Request - Copy the lines below word for word, beginning with the line that contains "Click the June 15 answer input field" and continuing through the line that contains "Action: coord(135,108)". Leave the pictures out.
━━━━━━━━━━━━━━━━━━━━━━━━━━━━━━
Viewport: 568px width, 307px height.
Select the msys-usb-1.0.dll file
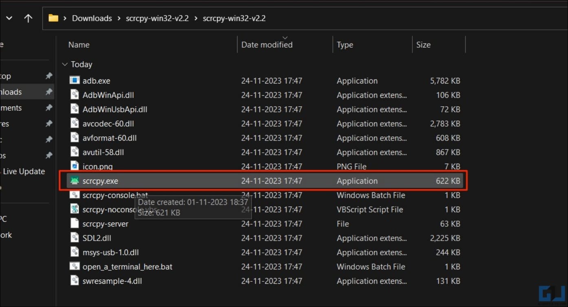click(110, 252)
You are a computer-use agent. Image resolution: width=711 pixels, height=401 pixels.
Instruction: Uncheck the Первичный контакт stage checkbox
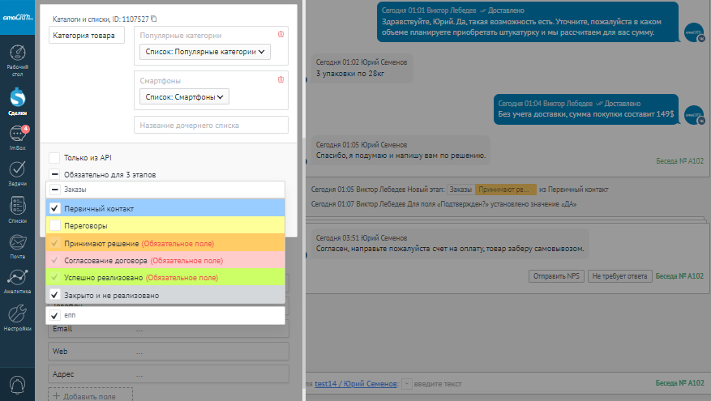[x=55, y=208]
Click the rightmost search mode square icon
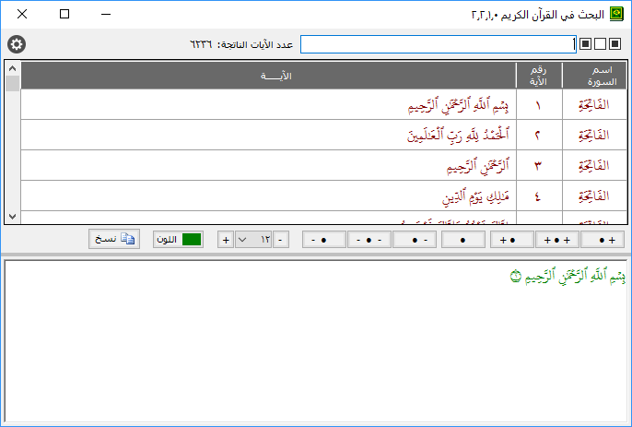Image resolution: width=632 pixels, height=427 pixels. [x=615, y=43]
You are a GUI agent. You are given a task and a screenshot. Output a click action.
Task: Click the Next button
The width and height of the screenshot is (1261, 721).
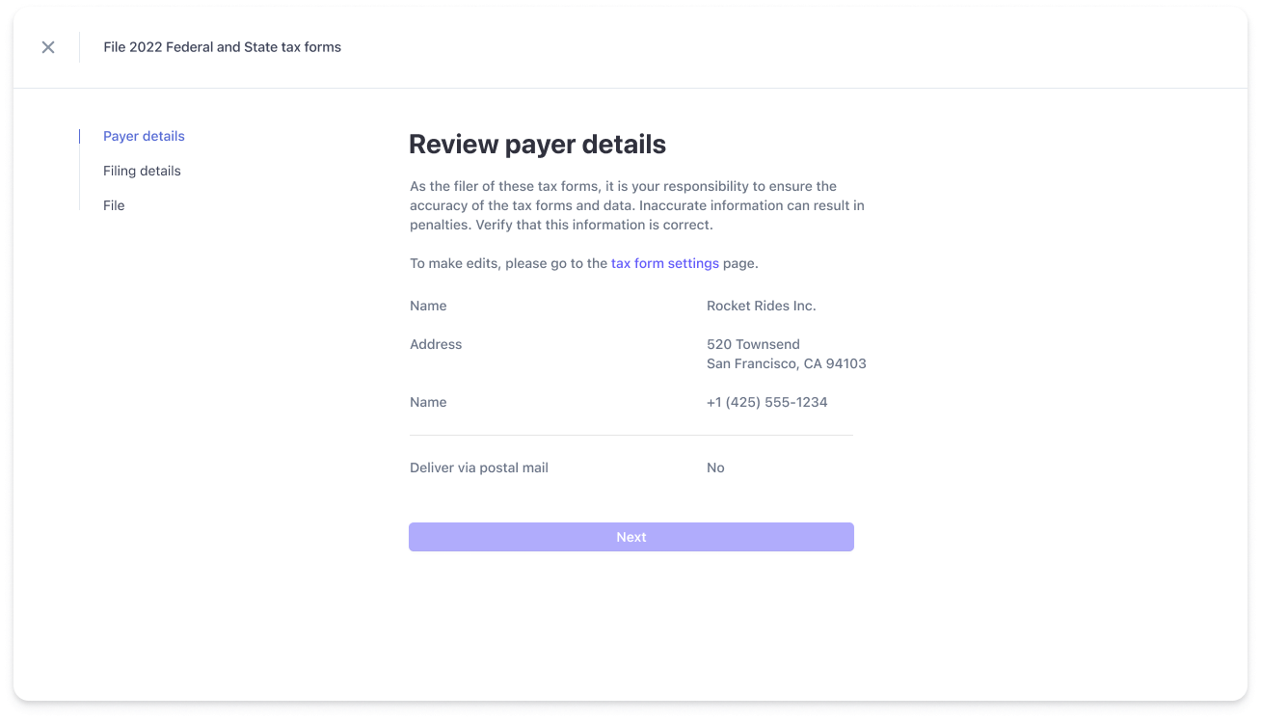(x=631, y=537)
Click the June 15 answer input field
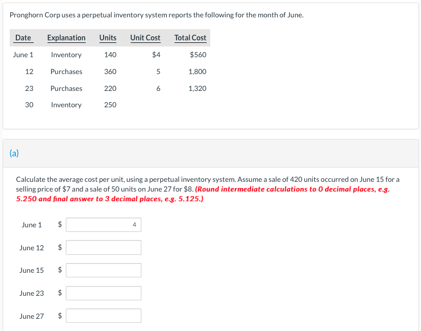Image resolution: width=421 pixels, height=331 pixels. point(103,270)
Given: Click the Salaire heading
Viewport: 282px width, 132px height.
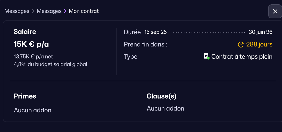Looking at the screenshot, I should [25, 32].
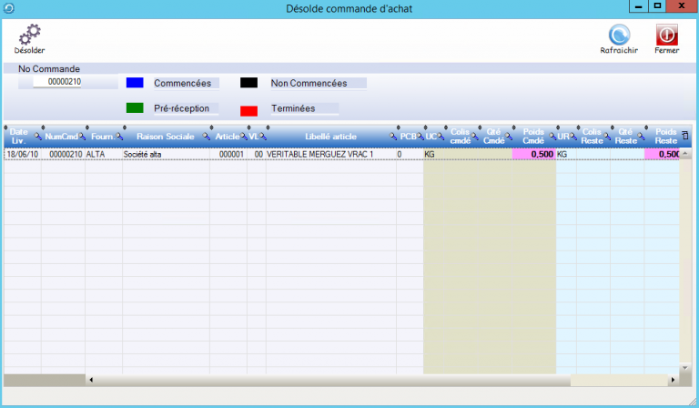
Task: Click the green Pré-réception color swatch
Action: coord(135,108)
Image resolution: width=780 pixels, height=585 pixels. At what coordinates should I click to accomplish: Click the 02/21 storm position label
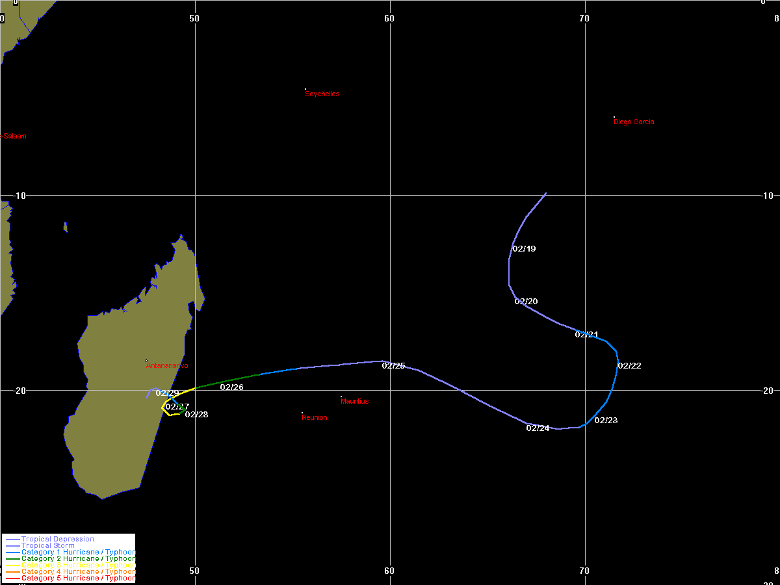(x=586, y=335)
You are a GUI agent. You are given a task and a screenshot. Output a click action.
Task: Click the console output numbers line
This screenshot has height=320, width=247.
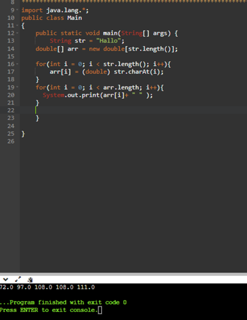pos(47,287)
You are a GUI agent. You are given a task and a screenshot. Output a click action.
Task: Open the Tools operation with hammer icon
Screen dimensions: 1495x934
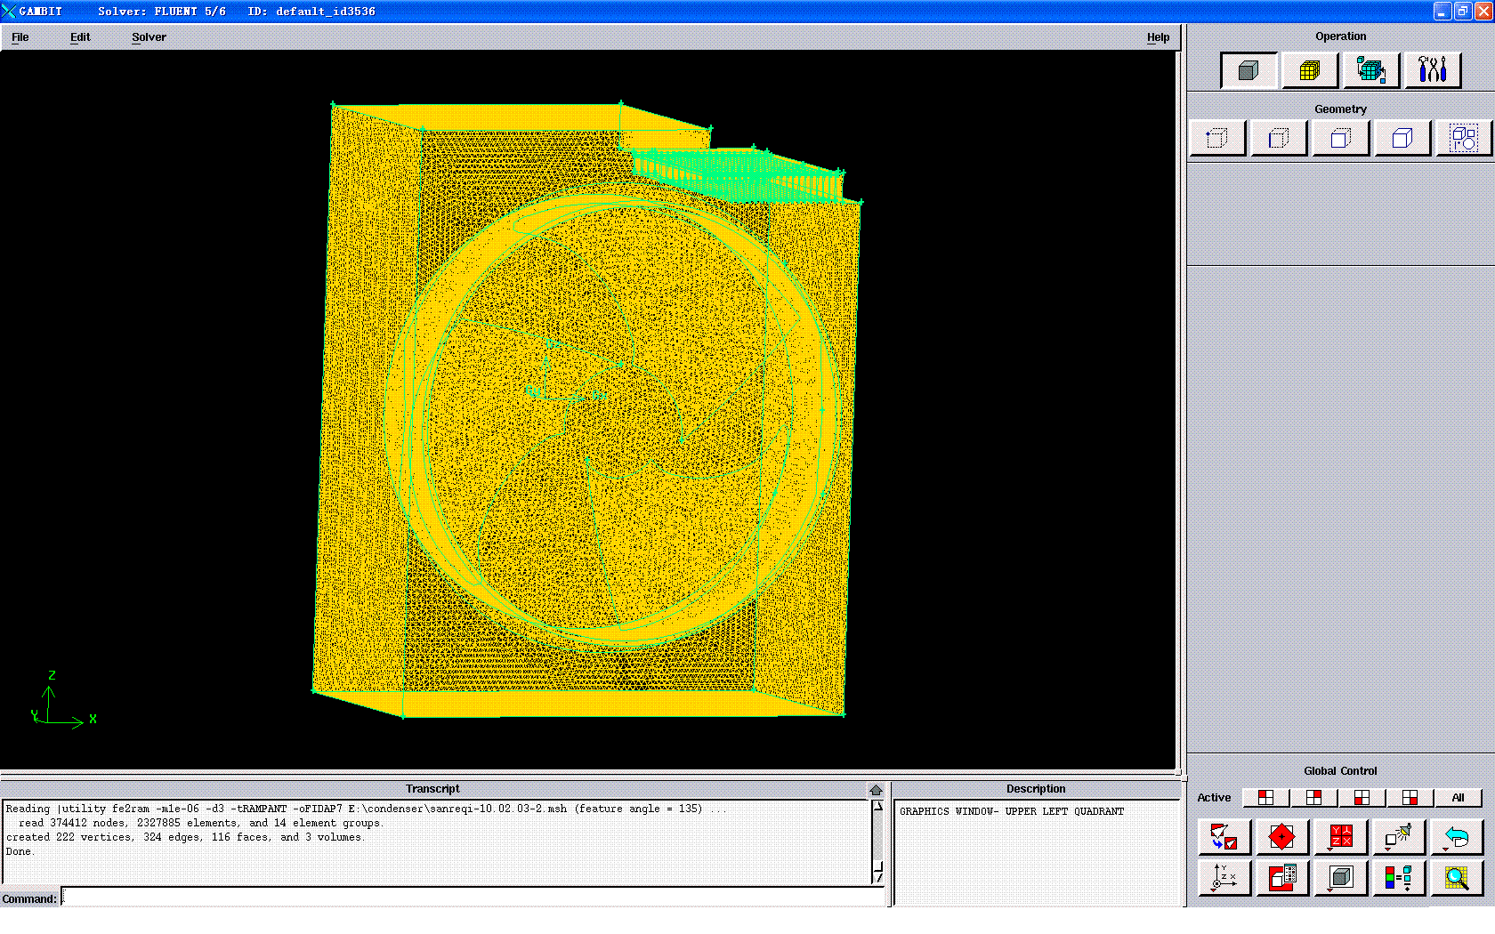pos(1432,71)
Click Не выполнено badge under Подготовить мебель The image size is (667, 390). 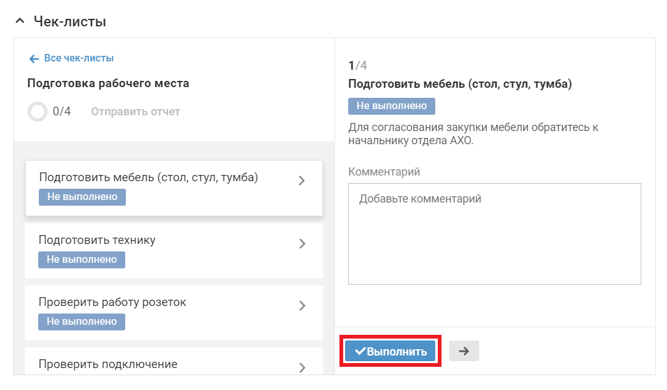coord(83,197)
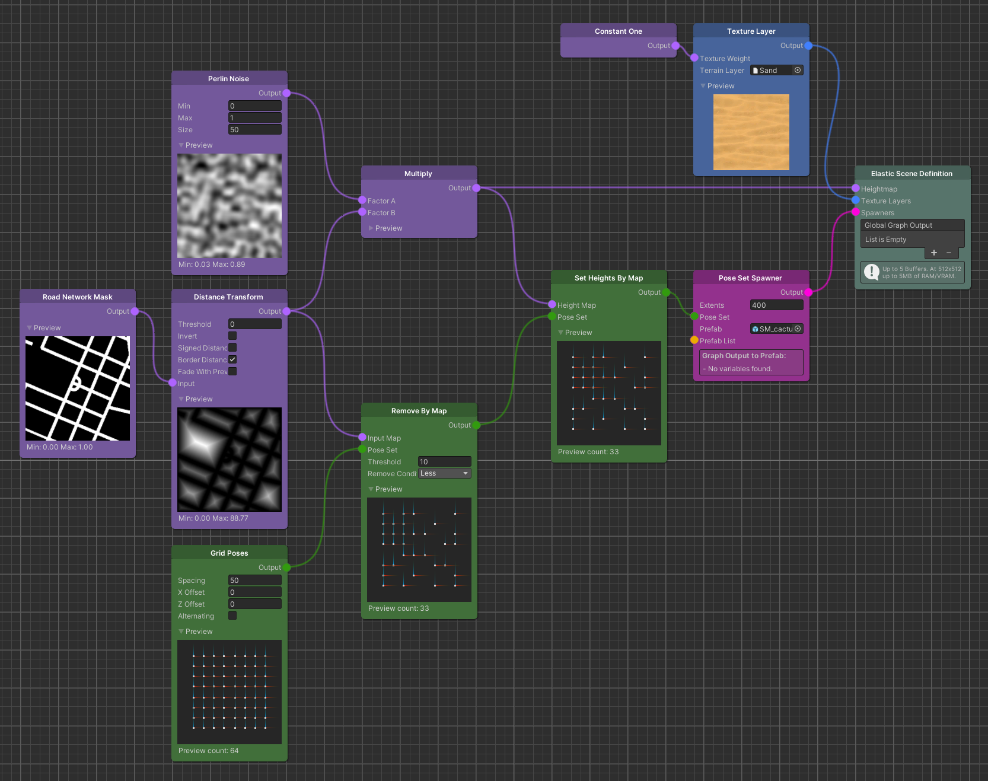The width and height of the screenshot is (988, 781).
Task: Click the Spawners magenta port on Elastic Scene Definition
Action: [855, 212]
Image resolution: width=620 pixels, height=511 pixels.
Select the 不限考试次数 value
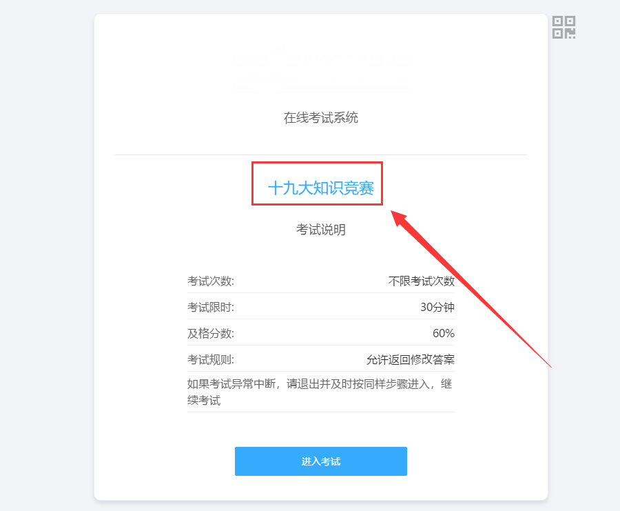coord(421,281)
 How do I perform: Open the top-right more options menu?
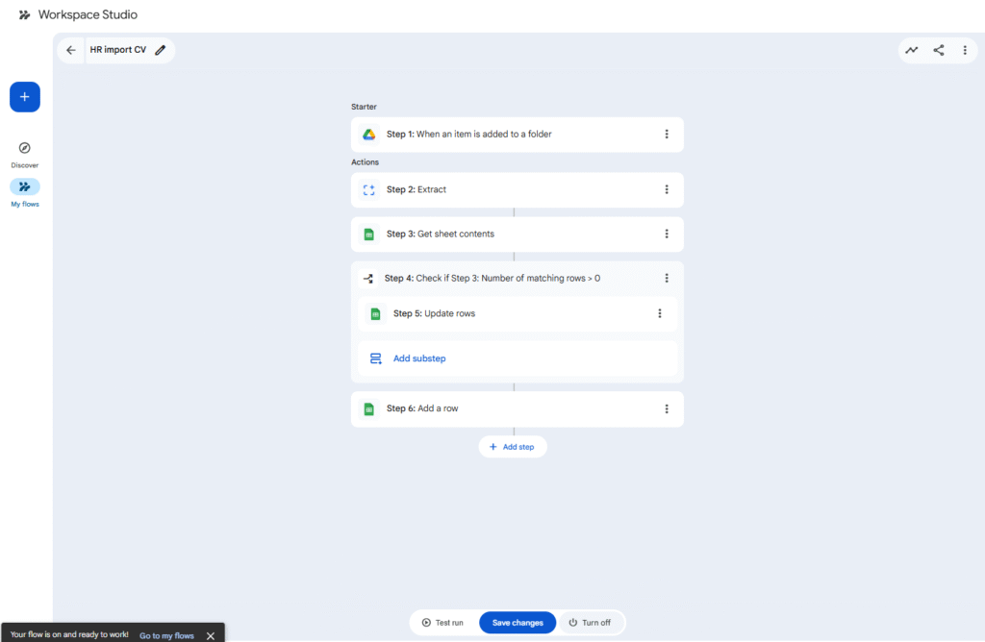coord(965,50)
━━━━━━━━━━━━━━━━━━━━━━━━━━━━━━
Response to the exercise -
Click the June 15 answer input field
Image resolution: width=421 pixels, height=331 pixels. point(103,270)
Given: Click the Salaire heading
Viewport: 282px width, 132px height.
Looking at the screenshot, I should [25, 32].
Task: Click the green Pré-réception color swatch
Action: coord(135,108)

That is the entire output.